-------- Records for this exercise --------

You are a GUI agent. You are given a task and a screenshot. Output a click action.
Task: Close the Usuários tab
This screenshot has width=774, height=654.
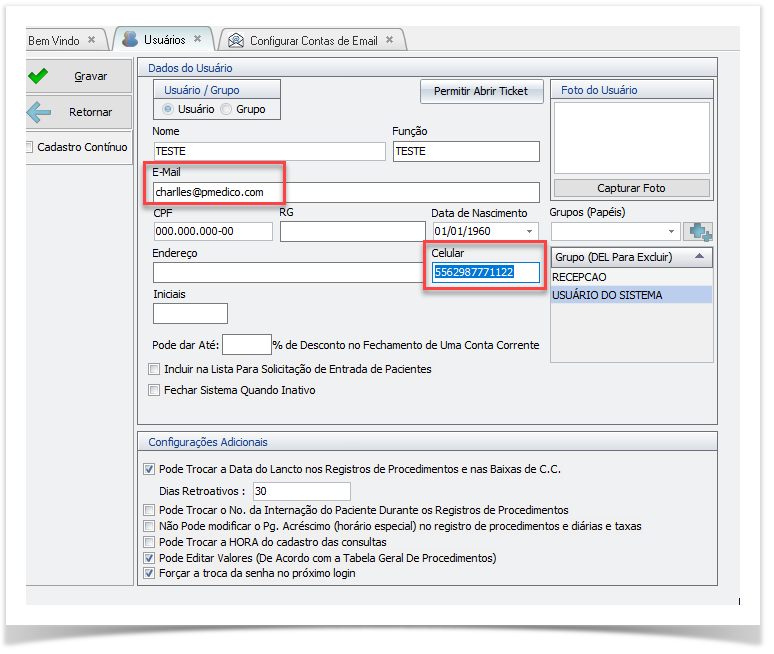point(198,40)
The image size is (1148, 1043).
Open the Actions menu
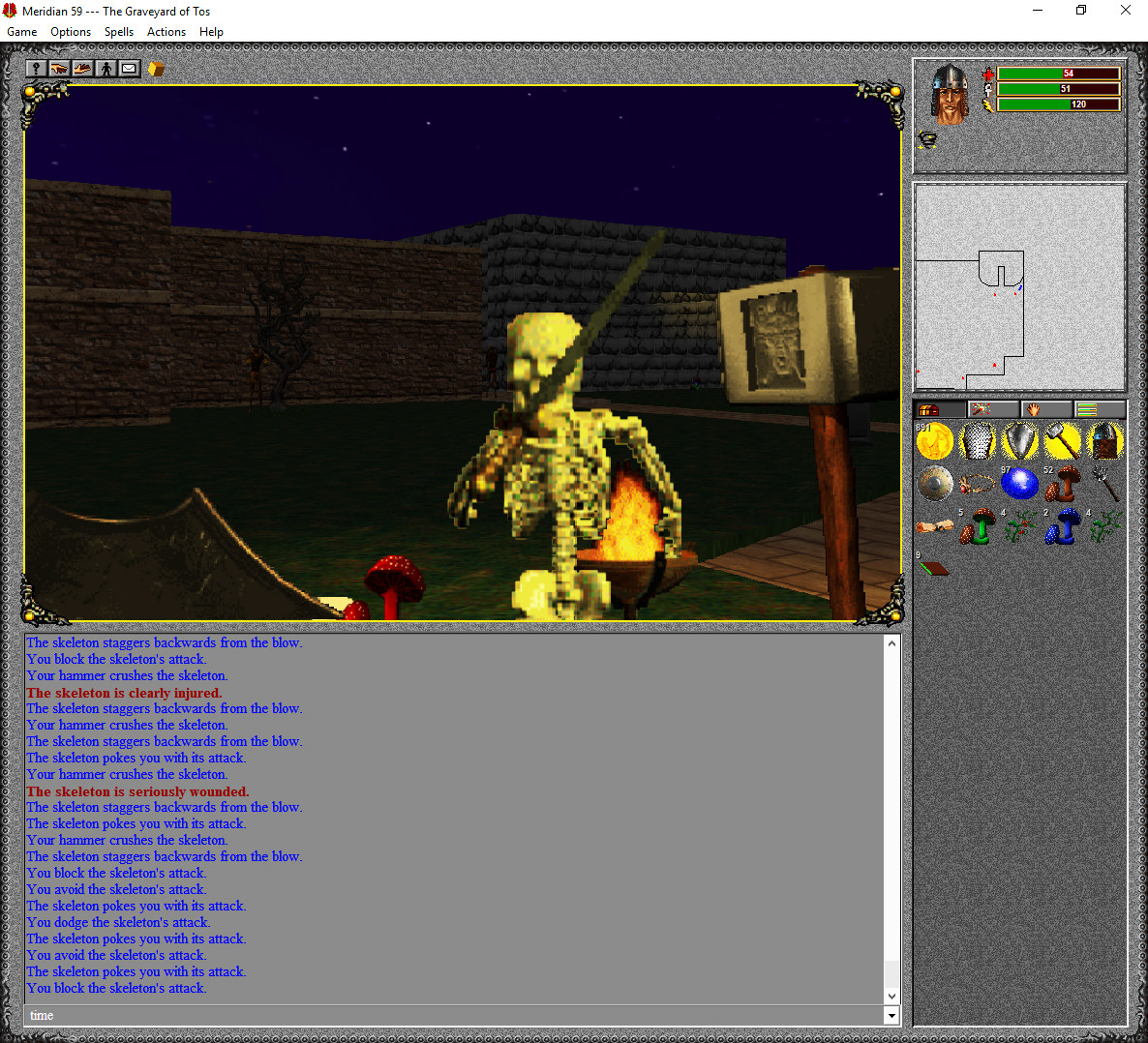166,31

--------
-------- Records for this exercise --------

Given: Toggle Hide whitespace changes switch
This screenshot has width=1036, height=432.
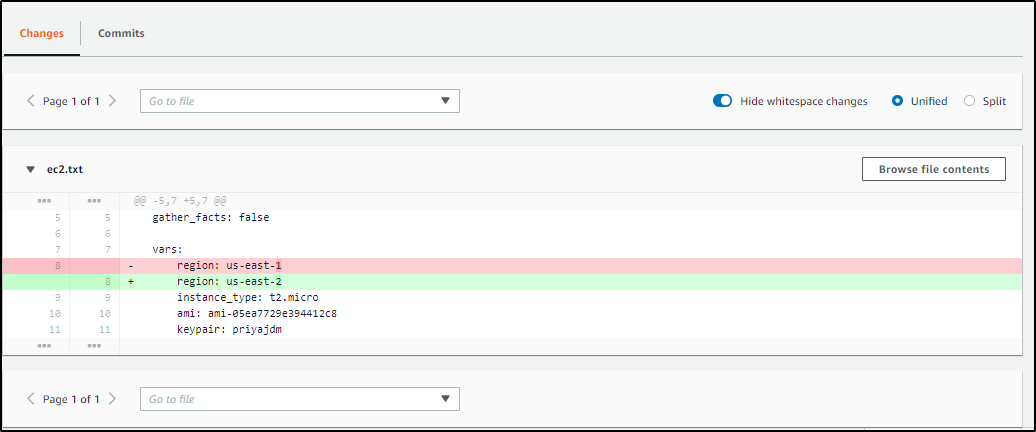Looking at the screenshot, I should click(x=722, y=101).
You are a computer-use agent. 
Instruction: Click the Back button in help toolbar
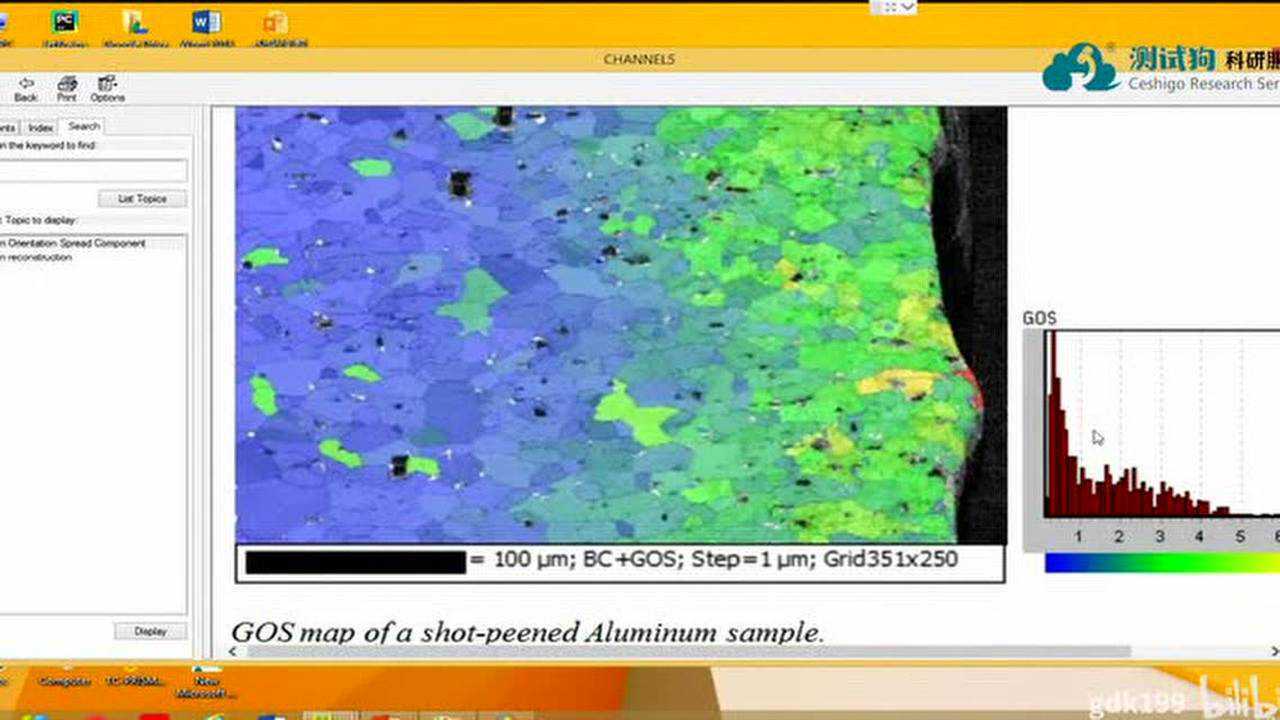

--------

Your assignment ▸ Write down again, exactly as given, only the lines above that fall from the line with "You are a computer-use agent." to the line with "Instruction: Click the", inclusive.

Reply to the exercise ▸
You are a computer-use agent. 
Instruction: Click the Back button in help toolbar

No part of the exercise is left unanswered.